I’m testing out the k8s source. I’ve run it against ~4 different clusters (we have about 25 clusters). Is there a way to hydrate metadata like the cluster name into it? I send it to GCS, which uses transfer jobs to BigQuery, but I can’t distinguish the data from different clusters in my queries.

My config is:

---
kind: source
spec:
  name: k8s
  path: cloudquery/k8s
  registry: cloudquery
  version: "v5.2.6"
  tables: ["*"]
  destinations: ["gcs_k8s"]
---
kind: destination
spec:
  name: "gcs_k8s"
  path: "cloudquery/gcs"
  registry: "cloudquery"
  version: "v3.4.12"
  spec:
    bucket: "cloudquery"
    path: "k8s/${cluster_shortname}"
    format: "parquet"
    no_rotate: true

Hey :wave:.
One thing you could do is use the name as the cluster name and it will be available in a column called _cq_source_name.
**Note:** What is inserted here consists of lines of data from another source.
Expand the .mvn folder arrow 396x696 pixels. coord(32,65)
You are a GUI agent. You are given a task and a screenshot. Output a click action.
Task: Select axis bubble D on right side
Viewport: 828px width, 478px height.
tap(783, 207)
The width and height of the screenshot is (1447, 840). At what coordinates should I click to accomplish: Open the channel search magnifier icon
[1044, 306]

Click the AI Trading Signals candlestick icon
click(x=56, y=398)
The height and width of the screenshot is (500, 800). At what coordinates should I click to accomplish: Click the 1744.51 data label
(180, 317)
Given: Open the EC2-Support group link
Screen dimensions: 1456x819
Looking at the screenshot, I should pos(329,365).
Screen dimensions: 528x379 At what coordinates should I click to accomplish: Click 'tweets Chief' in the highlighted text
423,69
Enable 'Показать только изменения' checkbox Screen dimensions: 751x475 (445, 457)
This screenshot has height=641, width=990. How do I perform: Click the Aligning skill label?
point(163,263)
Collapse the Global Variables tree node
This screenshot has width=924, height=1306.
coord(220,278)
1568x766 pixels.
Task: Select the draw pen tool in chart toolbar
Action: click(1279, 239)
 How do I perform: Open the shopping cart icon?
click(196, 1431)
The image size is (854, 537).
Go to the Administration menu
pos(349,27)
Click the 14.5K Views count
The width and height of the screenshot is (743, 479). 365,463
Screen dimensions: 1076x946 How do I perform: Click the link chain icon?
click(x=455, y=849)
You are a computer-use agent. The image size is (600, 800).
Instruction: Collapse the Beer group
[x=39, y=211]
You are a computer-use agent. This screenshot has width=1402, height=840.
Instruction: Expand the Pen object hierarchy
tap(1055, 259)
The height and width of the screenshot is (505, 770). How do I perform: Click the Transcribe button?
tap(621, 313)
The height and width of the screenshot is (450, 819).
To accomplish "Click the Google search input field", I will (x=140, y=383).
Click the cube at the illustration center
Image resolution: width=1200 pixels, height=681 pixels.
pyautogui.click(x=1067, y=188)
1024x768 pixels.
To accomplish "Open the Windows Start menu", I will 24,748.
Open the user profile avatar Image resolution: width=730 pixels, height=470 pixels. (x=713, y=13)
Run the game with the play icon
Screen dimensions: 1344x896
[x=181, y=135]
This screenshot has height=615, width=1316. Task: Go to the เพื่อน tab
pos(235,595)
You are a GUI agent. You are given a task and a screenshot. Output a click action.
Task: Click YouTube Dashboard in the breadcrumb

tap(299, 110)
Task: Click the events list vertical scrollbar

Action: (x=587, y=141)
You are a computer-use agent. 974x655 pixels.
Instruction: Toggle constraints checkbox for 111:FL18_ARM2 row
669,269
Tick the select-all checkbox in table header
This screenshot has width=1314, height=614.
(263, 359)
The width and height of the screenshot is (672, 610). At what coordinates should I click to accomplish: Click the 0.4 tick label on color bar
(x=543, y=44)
Got a snippet I can steal?
I see what you mean, just not sure how to change it to your suggestion.

---
kind: source
spec:
  name: your_cluster_name
  path: cloudquery/k8s
  registry: cloudquery
  version: "v5.2.6"
  tables: ["*"]
  destinations: ["gcs_k8s"]
---
kind: destination
spec:
  name: "gcs_k8s"
  path: "cloudquery/gcs"
  registry: "cloudquery"
  version: "v3.4.12"
  spec:
    bucket: "cloudquery"
    path: "k8s/${cluster_shortname}"
    format: "parquet"
    no_rotate: true

ah. that’s easy!
one sec
nvm lol

Thanks! That was super quick. Now that this is generally working, I’ll be able to write the design review next week and hopefully get it up and running for all 25 clusters. :tada:

Nice :partying_face: Keep us posted, curious to learn how it goes!